With regard to quality management, the OO design and complexity metrics can be used to flag the classes with potential problems for special attention, as is the practice at the NASA SATC. It appears that researchers have started focusing on the empirical validation of the proposed metrics and relating those metrics to managerial variables . This is certainly the right direction to strengthen the practical values of OO metrics. In terms of metrics and models for in-process quality management when the project is under development, we contend that most of the metrics discussed in this book are relevant to OO projects, for example, defect removal effectiveness, the inspection self-assessment checklist (Table 9.1), the software reliability growth models (Chapters 8 and 9), and the many metrics for testing (Chapter 10). Based on our experience, the metrics for testing apply equally well to OO projects. We recommend the following:
Table 12.7. Testing Defect Rate and Field Defect Rates for Some OO Projects
Project B (C++) |
Project C (C++) |
Project D (Smalltalk) |
Project F (Smalltalk) |
|
---|---|---|---|---|
Testing Defect Rate |
||||
Defects/Class |
0.21 |
0.82 |
0.27 |
0.69 |
Defects/KLOC |
3.1 |
8.2 |
2.6 |
5.9 |
Field Defect Rate (1 Year After Delivery) |
||||
Defects/Class |
0.05 |
na |
0.04 |
0.01 |
Defects/KLOC |
0.78 |
na |
0.41 |
0.05 |
- Test progress S curve
- Testing defect arrivals over time
- Testing defect backlog over time
- Number of critical problems over time
- Number of system crashes and hangs over time as a measure of system stability
- The effort/outcome paradigm for interpreting in-process metrics and for in-process quality management
Furthermore, for some simple OO metrics discussed in this chapter, when we put them into the context of in-process tracking and analysis (for example, trend charts ), they can be very useful in-process metrics for project and quality management. We illustrate this point below with the examples of a small project.

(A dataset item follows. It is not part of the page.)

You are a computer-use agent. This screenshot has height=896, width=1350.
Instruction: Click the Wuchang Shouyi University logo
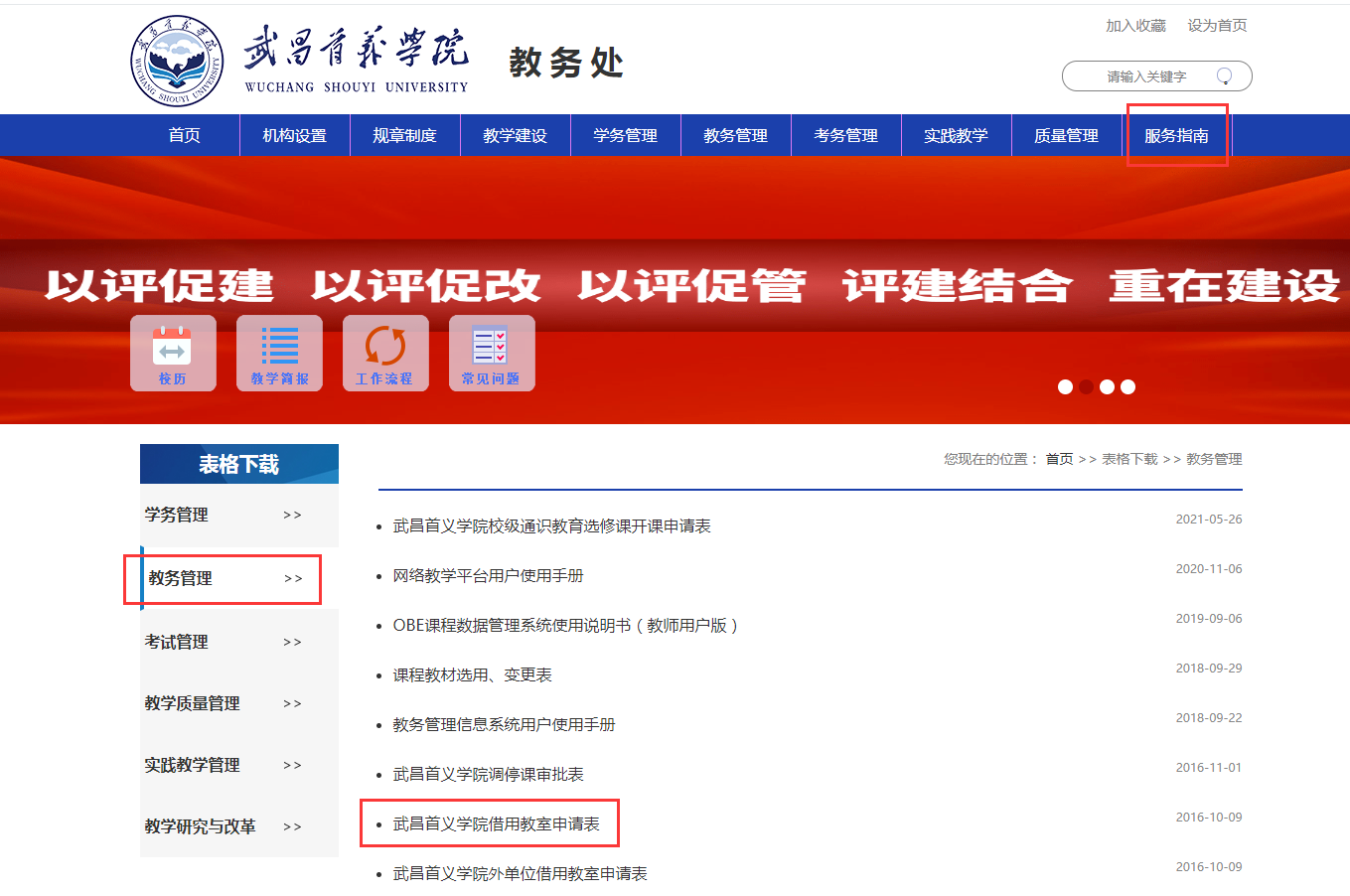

Project MMD was a small, independent project developed in Smalltalk with OO methodology and iterative development process over a period of 19 weeks (Hanks, 1998). The software provided functions to drive multimedia devices (e.g., audio and video equipment) and contained 40 classes with about 3,200 lines of code. The team consisted of four members ”two developers for analysis, design, and cod-ing, and two testers for testing, tracking, and other tasks required for the product to be ready to ship. With good in-process tracking and clear understanding of roles and responsibilities, the team conducted weekly status meetings to keep the project moving. Throughout the development process, four major iterations were completed. Figure 12.3 shows the trends of several design and code metrics over time. They all met the threshold values recommended by Lorenz (1993). Figure 12.4 shows the number of classes and classes discarded over time (i.e., metric number 11 in Table 12.1.). The trend charts reflect the several iterations and the fact that iterative development process was used.
Figure 12.3. Trends of Several OO Metrics
Figure 12.4. Class Statistics over Time
Figure 12.5 shows the relationship between defect arrivals and testing time, with a fitted curve based on the delayed S reliability growth model. This curve fitting confirms the applicability of reliability growth models to data from OO projects. In fact, we contend that this match may be even better than data from procedural software projects, because in OO environment, with the class structure, the more difficult bugs tend to be detected and "flushed" out earlier in the testing process.
Figure 12.5. OO Testing Defect Arrivals Follow the Pattern of a Software Reliability Growth Model
Finally, if we use this project as another data point for productivity estimates, with 40 classes and 76 person-weeks (4 x 19 weeks) and assuming 4.33 person-weeks per person-month (PM), we get 2.3 classes per PM. This number falls between the numbers for the framework-related projects (1.2 and 1.9 classes per PM) and the mature systems software projects (about 4 classes per PM).